Monday, 3 March 2014

Summer Schools on Epistemology and Cognition in Groningen

In the last week of August 2014 (25 to 29), the Faculty of Philosophy of the University of Groningen will be hosting TWO co-located summer schools with a common theme, Epistemology and Cognition. One of them will focus on contemporary debates on these topics, while the other will adopt a historical perspective. Below is is the lineup of keynote speakers (common to both summer schools) and tutorials for each of them. Further information on the Summer Schools can be found in the official website of the events.

Keynote speakers

  •      Jeanne Peijnenburg (University of Groningen): Fading Foundations
  •      Rineke Verbrugge (University of Groningen): TBA
  •      Andrew Pyle (University of Bristol): Locke and the Ethics of Belief
  •      TBA

Groningen-Bristol Summer School on Epistemology and Cognition – contemporary perspectives

  • Finn Spicer (University of Bristol): TBA
  • Richard Pettigrew (University of Bristol): “Aiming at the truth: from the goal of accuracy to rationality constraints”
  • Catarina Dutilh Novaes (University of Groningen): “Dialogical conceptions of reasoning"
  • Jan-Willem Romeijn (University of Groningen): “Group rationality”
  • Fred Keijzer (University of Groningen): “Cognition, embodied cognition, biocognition”

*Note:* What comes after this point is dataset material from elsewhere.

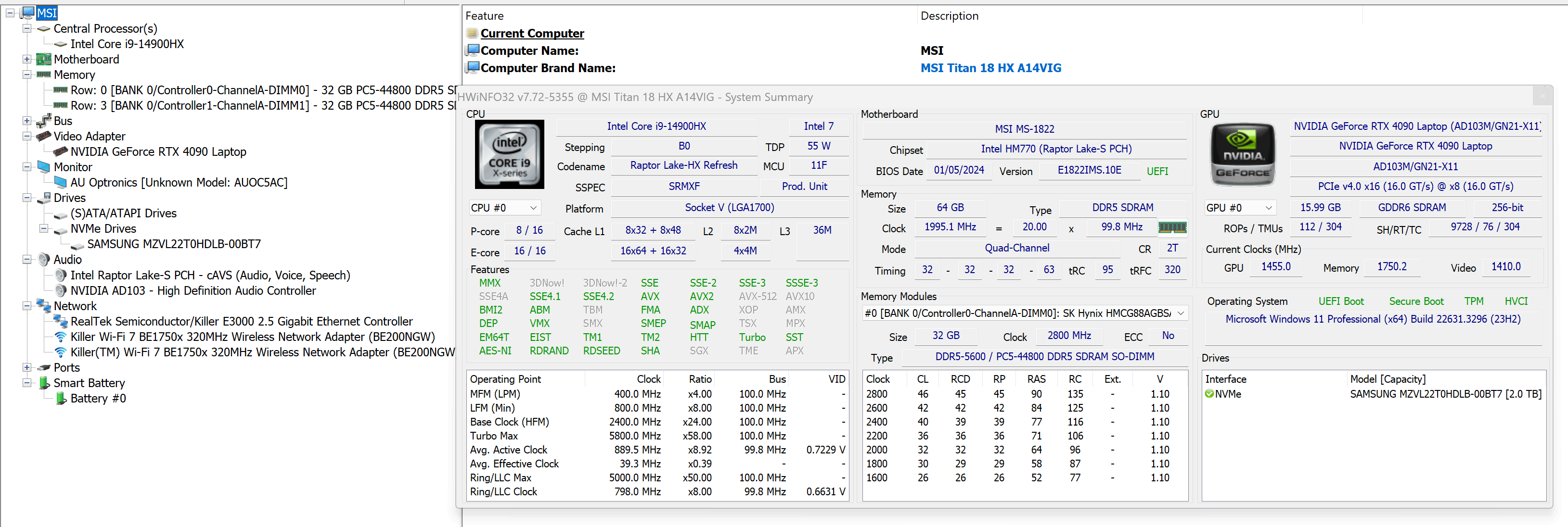Select the NVIDIA GeForce RTX 4090 Laptop tree item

Groningen-Nijmegen Summer School on Epistemology and Cognition – historical perspectives

  •  Carla Rita Palmerino (Radboud University Nijmegen): "Impossible, possible and real: the role of thought experiments in early modern natural philosophy"
  •  Paul Bakker (Radboud University Nijmegen): "The Soul's Cognitive Powers in Late-Medieval and Renaissance Psychology"
  •  Hein van den Berg (Free University of Amsterdam and University of Groningen): "Instinct and animal cognition in Reimarus and Herder"
  • Andrea Sangiacomo (University of Groningen): "Mind and Body: between union and identity"
  •  Sander de Boer and Han Thomas Adriaenssen (University of Groningen): "Medieval echoes in early-modern theories of cognition: empty slogans or hidden roots?"